> _ACTIVITY_
Retyping each entry exactly is the whole task.

> _INFORMATION GIVEN_
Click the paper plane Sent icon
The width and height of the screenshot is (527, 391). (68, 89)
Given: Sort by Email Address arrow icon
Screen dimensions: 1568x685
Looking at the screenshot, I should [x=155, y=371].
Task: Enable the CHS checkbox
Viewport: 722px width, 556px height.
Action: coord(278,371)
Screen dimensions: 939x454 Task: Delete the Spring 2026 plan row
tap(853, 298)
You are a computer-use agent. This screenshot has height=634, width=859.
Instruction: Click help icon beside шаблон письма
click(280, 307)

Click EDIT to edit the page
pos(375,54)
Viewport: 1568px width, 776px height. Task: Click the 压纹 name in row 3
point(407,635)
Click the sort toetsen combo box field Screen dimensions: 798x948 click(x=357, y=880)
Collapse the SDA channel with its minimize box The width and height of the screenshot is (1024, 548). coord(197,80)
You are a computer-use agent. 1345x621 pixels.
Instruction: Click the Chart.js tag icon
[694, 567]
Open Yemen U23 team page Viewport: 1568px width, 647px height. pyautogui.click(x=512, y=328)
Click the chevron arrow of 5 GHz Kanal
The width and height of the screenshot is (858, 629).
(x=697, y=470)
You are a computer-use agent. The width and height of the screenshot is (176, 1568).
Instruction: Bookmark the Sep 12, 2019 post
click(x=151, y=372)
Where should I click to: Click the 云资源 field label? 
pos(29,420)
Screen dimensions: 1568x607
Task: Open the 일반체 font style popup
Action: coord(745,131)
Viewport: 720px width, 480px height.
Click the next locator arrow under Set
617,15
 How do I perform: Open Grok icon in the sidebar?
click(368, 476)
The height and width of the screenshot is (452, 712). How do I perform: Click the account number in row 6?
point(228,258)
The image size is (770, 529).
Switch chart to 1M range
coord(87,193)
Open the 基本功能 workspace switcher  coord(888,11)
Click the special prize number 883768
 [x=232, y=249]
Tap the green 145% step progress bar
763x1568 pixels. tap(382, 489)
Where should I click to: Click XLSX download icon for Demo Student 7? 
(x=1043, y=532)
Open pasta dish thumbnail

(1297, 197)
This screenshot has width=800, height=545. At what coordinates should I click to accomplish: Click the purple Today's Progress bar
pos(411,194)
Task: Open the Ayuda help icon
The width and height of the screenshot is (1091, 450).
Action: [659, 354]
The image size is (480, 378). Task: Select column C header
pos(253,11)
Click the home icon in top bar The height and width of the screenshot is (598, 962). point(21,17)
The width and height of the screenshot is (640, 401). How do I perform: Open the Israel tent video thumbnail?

> _ANSWER SECTION_
Click the paper plane Sent icon
The width and height of the screenshot is (527, 391). (68, 89)
Given: Sort by Email Address arrow icon
Screen dimensions: 1568x685
Looking at the screenshot, I should [x=155, y=371].
Task: Enable the CHS checkbox
Viewport: 722px width, 556px height.
Action: coord(278,371)
Screen dimensions: 939x454 Task: Delete the Spring 2026 plan row
tap(853, 298)
You are a computer-use agent. This screenshot has height=634, width=859.
Instruction: Click help icon beside шаблон письма
click(280, 307)

Click EDIT to edit the page
pos(375,54)
Viewport: 1568px width, 776px height. Task: Click the 压纹 name in row 3
point(407,635)
Click the sort toetsen combo box field Screen dimensions: 798x948 click(x=357, y=880)
Collapse the SDA channel with its minimize box The width and height of the screenshot is (1024, 548). coord(197,80)
You are a computer-use agent. 1345x621 pixels.
Instruction: Click the Chart.js tag icon
[694, 567]
Open Yemen U23 team page Viewport: 1568px width, 647px height. pyautogui.click(x=512, y=328)
Click the chevron arrow of 5 GHz Kanal
The width and height of the screenshot is (858, 629).
(x=697, y=470)
You are a computer-use agent. The width and height of the screenshot is (176, 1568).
Instruction: Bookmark the Sep 12, 2019 post
click(x=151, y=372)
Where should I click to: Click the 云资源 field label? 
pos(29,420)
Screen dimensions: 1568x607
Task: Open the 일반체 font style popup
Action: coord(745,131)
Viewport: 720px width, 480px height.
Click the next locator arrow under Set
617,15
 How do I perform: Open Grok icon in the sidebar?
click(368, 476)
The height and width of the screenshot is (452, 712). How do I perform: Click the account number in row 6?
point(228,258)
The image size is (770, 529).
Switch chart to 1M range
coord(87,193)
Open the 基本功能 workspace switcher  coord(888,11)
Click the special prize number 883768
 [x=232, y=249]
Tap the green 145% step progress bar
763x1568 pixels. tap(382, 489)
Where should I click to: Click XLSX download icon for Demo Student 7? 
(x=1043, y=532)
Open pasta dish thumbnail

(1297, 197)
This screenshot has width=800, height=545. At what coordinates should I click to accomplish: Click the purple Today's Progress bar
pos(411,194)
Task: Open the Ayuda help icon
The width and height of the screenshot is (1091, 450).
Action: [659, 354]
The image size is (480, 378). Task: Select column C header
pos(253,11)
Click the home icon in top bar The height and width of the screenshot is (598, 962). point(21,17)
The width and height of the screenshot is (640, 401). How do I perform: Open the Israel tent video thumbnail?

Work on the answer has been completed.